The motivation behind this is Genesis, Chapter One, or rather, a distaste for it. When Stephen Hawking asserts that "the human race is just a chemical scum on a moderate-sized planet, orbiting around a very average star in the outer suburb of one among a hundred billion galaxies," the several value judgements (including Hawking's exaggeration of how common the sun is) are, after all, his judgements. God was not in the wind, nor in the earthquake, nor in the fire, so there is no reason to look for him in the gas giant, the supernova, the galactic core, or the black hole, or in any number of cosmic vastnesses or exotica.
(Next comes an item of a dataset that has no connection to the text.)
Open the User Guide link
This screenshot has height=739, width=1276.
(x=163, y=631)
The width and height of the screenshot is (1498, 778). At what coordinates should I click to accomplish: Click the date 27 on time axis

If it offends that the creator of all should have created all but the most infinitesimal portion as mere backdrop to the divine earthly drama, well, that reflects on our aesthetics, not on God. The "pale blue dot" is a question of perspective, but in the end, it is the divine eye that matters.

1 comment:

rick allen said...

"the human race is just a chemical scum on a moderate-sized planet"

It's funny, but I actually heard this argument from chemistry in college, from a pre-med. He was explaining to me that philosophy, my major, really was "bullsh*t," since, "really," people were justs "sacs of chemicals."

We are, of course, but it's not quite all we are.

It's like another common trope in the endless abortion debates. "How can you say that about a clump of cells?" And I think to myself, I'm a clump of cells.

Assertions of worthlessness based on physical size or material composition don't hold water after ten seconds of serious thought. But they are made all the time, too often as if they were scientific in nature.